[Start RECORDS PROVIDED]

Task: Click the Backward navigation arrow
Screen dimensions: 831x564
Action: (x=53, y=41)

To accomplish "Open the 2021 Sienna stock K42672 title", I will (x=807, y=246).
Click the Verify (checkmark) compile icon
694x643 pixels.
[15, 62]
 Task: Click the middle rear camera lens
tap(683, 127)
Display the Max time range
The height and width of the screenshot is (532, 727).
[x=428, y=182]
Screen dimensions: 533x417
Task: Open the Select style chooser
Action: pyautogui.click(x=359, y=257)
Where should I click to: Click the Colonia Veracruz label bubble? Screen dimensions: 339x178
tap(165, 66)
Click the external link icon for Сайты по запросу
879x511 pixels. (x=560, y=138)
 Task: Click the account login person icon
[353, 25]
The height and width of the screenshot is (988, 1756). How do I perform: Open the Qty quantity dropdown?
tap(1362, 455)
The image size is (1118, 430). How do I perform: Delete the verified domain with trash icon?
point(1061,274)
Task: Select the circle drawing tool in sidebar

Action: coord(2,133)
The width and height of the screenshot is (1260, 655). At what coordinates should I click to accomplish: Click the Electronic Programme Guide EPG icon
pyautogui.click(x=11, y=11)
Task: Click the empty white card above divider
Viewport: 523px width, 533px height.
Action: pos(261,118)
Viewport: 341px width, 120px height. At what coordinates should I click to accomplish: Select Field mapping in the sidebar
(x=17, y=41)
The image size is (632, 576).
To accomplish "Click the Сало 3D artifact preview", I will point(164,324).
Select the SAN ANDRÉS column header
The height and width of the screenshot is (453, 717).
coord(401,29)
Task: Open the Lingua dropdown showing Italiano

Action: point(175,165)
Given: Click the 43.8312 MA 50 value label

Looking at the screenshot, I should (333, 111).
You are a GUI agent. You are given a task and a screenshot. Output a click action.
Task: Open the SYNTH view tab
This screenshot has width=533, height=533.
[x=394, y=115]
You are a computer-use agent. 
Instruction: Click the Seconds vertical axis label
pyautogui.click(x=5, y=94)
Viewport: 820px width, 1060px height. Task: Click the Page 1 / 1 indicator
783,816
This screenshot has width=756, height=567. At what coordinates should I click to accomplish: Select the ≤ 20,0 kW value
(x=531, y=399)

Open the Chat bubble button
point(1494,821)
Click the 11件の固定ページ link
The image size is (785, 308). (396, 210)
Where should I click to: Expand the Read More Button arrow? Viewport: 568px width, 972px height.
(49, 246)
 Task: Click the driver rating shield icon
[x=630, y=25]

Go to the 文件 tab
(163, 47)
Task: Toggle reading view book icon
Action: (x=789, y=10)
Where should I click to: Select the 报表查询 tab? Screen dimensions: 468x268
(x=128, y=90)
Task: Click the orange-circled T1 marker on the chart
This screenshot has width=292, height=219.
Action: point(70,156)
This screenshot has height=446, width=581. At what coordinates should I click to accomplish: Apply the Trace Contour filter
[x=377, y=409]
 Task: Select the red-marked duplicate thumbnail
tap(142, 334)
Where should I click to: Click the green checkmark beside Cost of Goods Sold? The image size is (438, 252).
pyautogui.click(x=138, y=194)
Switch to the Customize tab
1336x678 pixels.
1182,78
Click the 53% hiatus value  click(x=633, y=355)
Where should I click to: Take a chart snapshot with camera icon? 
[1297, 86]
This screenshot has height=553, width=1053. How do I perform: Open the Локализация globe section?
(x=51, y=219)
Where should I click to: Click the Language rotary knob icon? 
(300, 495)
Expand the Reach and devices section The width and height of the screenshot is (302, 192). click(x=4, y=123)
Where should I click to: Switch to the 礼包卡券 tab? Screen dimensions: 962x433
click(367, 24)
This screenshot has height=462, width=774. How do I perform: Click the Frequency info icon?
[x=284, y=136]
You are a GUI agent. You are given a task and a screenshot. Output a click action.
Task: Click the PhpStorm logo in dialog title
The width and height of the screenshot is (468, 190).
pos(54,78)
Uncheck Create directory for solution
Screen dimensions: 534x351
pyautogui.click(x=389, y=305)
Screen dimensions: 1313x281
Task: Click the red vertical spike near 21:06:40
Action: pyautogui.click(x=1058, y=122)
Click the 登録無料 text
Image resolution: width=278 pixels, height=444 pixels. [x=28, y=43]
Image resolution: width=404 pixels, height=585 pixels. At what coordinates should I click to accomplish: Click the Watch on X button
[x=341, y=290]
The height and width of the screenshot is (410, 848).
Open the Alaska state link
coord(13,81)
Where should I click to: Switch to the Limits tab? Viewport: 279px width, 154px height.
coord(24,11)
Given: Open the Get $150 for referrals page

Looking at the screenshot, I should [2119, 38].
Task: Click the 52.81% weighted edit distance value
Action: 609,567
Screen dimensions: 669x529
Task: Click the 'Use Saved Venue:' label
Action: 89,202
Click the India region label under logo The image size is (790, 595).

[End RECORDS PROVIDED]

*WRITTEN PROBLEM*: Copy every item above word for word, keeping each line as it stands.

*COMPLETED EXERCISE*:
Task: Click the Backward navigation arrow
Screen dimensions: 831x564
Action: (x=53, y=41)

To accomplish "Open the 2021 Sienna stock K42672 title", I will (x=807, y=246).
Click the Verify (checkmark) compile icon
694x643 pixels.
[15, 62]
 Task: Click the middle rear camera lens
tap(683, 127)
Display the Max time range
The height and width of the screenshot is (532, 727).
[x=428, y=182]
Screen dimensions: 533x417
Task: Open the Select style chooser
Action: pyautogui.click(x=359, y=257)
Where should I click to: Click the Colonia Veracruz label bubble? Screen dimensions: 339x178
tap(165, 66)
Click the external link icon for Сайты по запросу
879x511 pixels. (x=560, y=138)
 Task: Click the account login person icon
[353, 25]
The height and width of the screenshot is (988, 1756). How do I perform: Open the Qty quantity dropdown?
tap(1362, 455)
The image size is (1118, 430). How do I perform: Delete the verified domain with trash icon?
point(1061,274)
Task: Select the circle drawing tool in sidebar

Action: coord(2,133)
The width and height of the screenshot is (1260, 655). At what coordinates should I click to accomplish: Click the Electronic Programme Guide EPG icon
pyautogui.click(x=11, y=11)
Task: Click the empty white card above divider
Viewport: 523px width, 533px height.
Action: pos(261,118)
Viewport: 341px width, 120px height. At what coordinates should I click to accomplish: Select Field mapping in the sidebar
(x=17, y=41)
The image size is (632, 576).
To accomplish "Click the Сало 3D artifact preview", I will point(164,324).
Select the SAN ANDRÉS column header
The height and width of the screenshot is (453, 717).
coord(401,29)
Task: Open the Lingua dropdown showing Italiano

Action: point(175,165)
Given: Click the 43.8312 MA 50 value label

Looking at the screenshot, I should (333, 111).
You are a GUI agent. You are given a task and a screenshot. Output a click action.
Task: Open the SYNTH view tab
This screenshot has width=533, height=533.
[x=394, y=115]
You are a computer-use agent. 
Instruction: Click the Seconds vertical axis label
pyautogui.click(x=5, y=94)
Viewport: 820px width, 1060px height. Task: Click the Page 1 / 1 indicator
783,816
This screenshot has width=756, height=567. At what coordinates should I click to accomplish: Select the ≤ 20,0 kW value
(x=531, y=399)

Open the Chat bubble button
point(1494,821)
Click the 11件の固定ページ link
The image size is (785, 308). (396, 210)
Where should I click to: Expand the Read More Button arrow? Viewport: 568px width, 972px height.
(49, 246)
 Task: Click the driver rating shield icon
[x=630, y=25]

Go to the 文件 tab
(163, 47)
Task: Toggle reading view book icon
Action: (x=789, y=10)
Where should I click to: Select the 报表查询 tab? Screen dimensions: 468x268
(x=128, y=90)
Task: Click the orange-circled T1 marker on the chart
This screenshot has width=292, height=219.
Action: point(70,156)
This screenshot has height=446, width=581. At what coordinates should I click to accomplish: Apply the Trace Contour filter
[x=377, y=409]
 Task: Select the red-marked duplicate thumbnail
tap(142, 334)
Where should I click to: Click the green checkmark beside Cost of Goods Sold? The image size is (438, 252).
pyautogui.click(x=138, y=194)
Switch to the Customize tab
1336x678 pixels.
1182,78
Click the 53% hiatus value  click(x=633, y=355)
Where should I click to: Take a chart snapshot with camera icon? 
[1297, 86]
This screenshot has height=553, width=1053. How do I perform: Open the Локализация globe section?
(x=51, y=219)
Where should I click to: Click the Language rotary knob icon? 
(300, 495)
Expand the Reach and devices section The width and height of the screenshot is (302, 192). click(x=4, y=123)
Where should I click to: Switch to the 礼包卡券 tab? Screen dimensions: 962x433
click(367, 24)
This screenshot has height=462, width=774. How do I perform: Click the Frequency info icon?
[x=284, y=136]
You are a GUI agent. You are given a task and a screenshot. Output a click action.
Task: Click the PhpStorm logo in dialog title
The width and height of the screenshot is (468, 190).
pos(54,78)
Uncheck Create directory for solution
Screen dimensions: 534x351
pyautogui.click(x=389, y=305)
Screen dimensions: 1313x281
Task: Click the red vertical spike near 21:06:40
Action: pyautogui.click(x=1058, y=122)
Click the 登録無料 text
Image resolution: width=278 pixels, height=444 pixels. [x=28, y=43]
Image resolution: width=404 pixels, height=585 pixels. At what coordinates should I click to accomplish: Click the Watch on X button
[x=341, y=290]
The height and width of the screenshot is (410, 848).
Open the Alaska state link
coord(13,81)
Where should I click to: Switch to the Limits tab? Viewport: 279px width, 154px height.
coord(24,11)
Given: Open the Get $150 for referrals page

Looking at the screenshot, I should [2119, 38].
Task: Click the 52.81% weighted edit distance value
Action: 609,567
Screen dimensions: 669x529
Task: Click the 'Use Saved Venue:' label
Action: 89,202
Click the India region label under logo The image size is (790, 595).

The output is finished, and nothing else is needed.